RoseAndRose
Because you are catastrophising to a level that sounds just plain wrong, and likely to feed a cycle of negativity.
I've mainly been trying not to think about it and just carry on. These feelings of terror and hopelessness keep bubbling up though.
For example, your relationships have not been 'torn away', they are strong and enduring and it might not be too long before you can start seeing some people face to face, as well as unlimited contact by phone, online or even by old fashioned but surprisingly lovely letter.
They were torn away though. The closeness and feeling like family (although not a family I've ever had) have gone. The worst is the kids I was close to/looked after regularly. One was so young she didn't know who I was by the time I saw her again. And because of vulnerable person in wider family I don't see her anymore as too young to distance. The others I have seen a few times (4 I think, all year) but it used to be at least twice a week, babysitting overnight etc, and now we have to stay 2m apart and currently not able to meet at all because of numbers. It is of great heartbreak to me that I am not a mother, and it was good putting that energy into helping single friends with their kids. Awful seeing closest friend struggle and not be allowed to help (gone bananas over covid and refuses childcare or support bubble because of perceived risk as DC go to ex's already).
You do not need to be 'imprisoned' - even the CEV are allowed out for daily exercise and to meet one person whilst they exercise.
I might as well have been imprisoned in the first lockdown. Seeing PEOPLE is far more important than physically leaving the house, although I agree that's important. I've been out every day and exercise frequently in general. Maybe it was a poor choice of word but that feeling of being shut in on my own, just as I most wanted to hold loved ones close, was horrific. It should never have been illegal for people living alone to meet with another human. Normally I'm good in a crisis, even if it's just to comfort people. But this was horrendous, all this energy wanting to help and yet separated from loved ones, felt so helpless. (I did join local volunteers food delivery etc).

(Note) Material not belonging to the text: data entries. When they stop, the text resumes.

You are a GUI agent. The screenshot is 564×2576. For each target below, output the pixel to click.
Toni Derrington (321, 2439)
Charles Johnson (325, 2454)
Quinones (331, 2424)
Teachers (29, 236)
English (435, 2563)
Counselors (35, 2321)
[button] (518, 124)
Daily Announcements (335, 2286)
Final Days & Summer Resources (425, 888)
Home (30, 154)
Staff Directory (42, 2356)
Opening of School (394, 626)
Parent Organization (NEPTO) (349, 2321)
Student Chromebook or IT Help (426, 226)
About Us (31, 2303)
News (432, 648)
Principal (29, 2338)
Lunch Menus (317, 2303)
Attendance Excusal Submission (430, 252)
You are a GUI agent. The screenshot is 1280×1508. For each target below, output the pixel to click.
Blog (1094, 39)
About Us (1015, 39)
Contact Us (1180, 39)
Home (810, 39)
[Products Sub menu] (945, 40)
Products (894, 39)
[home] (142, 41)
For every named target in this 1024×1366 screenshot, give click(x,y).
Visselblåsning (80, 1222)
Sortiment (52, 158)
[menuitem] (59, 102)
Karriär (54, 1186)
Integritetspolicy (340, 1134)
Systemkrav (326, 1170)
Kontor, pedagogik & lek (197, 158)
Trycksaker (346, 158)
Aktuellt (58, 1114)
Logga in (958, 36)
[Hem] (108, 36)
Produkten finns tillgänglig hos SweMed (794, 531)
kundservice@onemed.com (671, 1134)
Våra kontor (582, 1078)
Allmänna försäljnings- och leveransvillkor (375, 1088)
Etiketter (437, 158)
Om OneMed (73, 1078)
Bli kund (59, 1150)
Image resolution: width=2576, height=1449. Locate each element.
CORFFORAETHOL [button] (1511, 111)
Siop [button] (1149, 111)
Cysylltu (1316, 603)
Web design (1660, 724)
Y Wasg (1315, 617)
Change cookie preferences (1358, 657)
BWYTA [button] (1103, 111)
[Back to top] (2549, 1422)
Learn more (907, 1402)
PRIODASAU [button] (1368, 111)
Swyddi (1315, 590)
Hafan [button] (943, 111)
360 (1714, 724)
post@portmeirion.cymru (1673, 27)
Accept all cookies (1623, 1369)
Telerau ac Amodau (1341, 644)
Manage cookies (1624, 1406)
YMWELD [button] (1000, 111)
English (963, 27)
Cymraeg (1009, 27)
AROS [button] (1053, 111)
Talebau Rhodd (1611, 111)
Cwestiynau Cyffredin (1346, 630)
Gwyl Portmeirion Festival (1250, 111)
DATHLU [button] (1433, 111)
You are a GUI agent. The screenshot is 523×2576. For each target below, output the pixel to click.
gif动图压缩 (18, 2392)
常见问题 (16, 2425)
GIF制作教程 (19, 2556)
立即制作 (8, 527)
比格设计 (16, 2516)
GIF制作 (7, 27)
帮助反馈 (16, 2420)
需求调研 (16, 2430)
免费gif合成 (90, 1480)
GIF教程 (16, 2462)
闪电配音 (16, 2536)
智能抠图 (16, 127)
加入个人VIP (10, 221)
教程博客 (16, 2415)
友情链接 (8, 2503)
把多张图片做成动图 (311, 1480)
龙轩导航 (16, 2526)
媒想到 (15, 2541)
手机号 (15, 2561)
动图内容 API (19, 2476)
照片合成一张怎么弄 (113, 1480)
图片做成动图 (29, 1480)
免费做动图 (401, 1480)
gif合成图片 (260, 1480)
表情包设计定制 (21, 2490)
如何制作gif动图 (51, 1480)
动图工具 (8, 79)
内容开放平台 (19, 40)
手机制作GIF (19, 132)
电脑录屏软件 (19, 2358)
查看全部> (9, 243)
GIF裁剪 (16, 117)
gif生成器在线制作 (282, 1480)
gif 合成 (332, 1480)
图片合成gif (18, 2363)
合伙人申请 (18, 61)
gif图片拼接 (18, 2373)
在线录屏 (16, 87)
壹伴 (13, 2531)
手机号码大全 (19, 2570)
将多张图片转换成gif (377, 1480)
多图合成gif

The world could look very different by March. Dwelling on a date beyond that is just stoking up something that does not exist yet - you are creating a fiction of it that exists only in your thoughts. Noticing those thoughts when they happen, and consciously thinking that's ages away, stop and think of something else can do a lot to break this cycle of negativity
But what I've lost isn't coming back. There are other opportunities I've lost forever too, not just people. It took me a long time to try to scrape together a life worth living from the wreckage of mine. I was just starting to get there, then all swept away.
And it's NOT a fiction. The worry over the future date might be, but I've been trying to be fine all year and it sort of feels like once its been a year I have to face that it all really happened and I don't have any strength left.
But it did really happen... Yet you are talking like it's just "negative thoughts". It isn't, it really happened. Actually just writing this makes me realise something. A year ago if you'd told me what the rules would be I wouldn't have believed you. I would have thought it a human rights abuse. I feel scared, unsafe. I'm living in a world where the government can put law abiding citizens into solitary confinement. That's fucking terrifying. I couldn't escape it. I couldn't escape what they did. Nothing feels safe, knowing they can take everything, take away your loved ones.
I'm sorry, I'm not trying to be contrary! Just explain.
Writing this reply has made me realise what's really getting to me, it's that feeling that nothing is safe, because they were allowed to take it all away.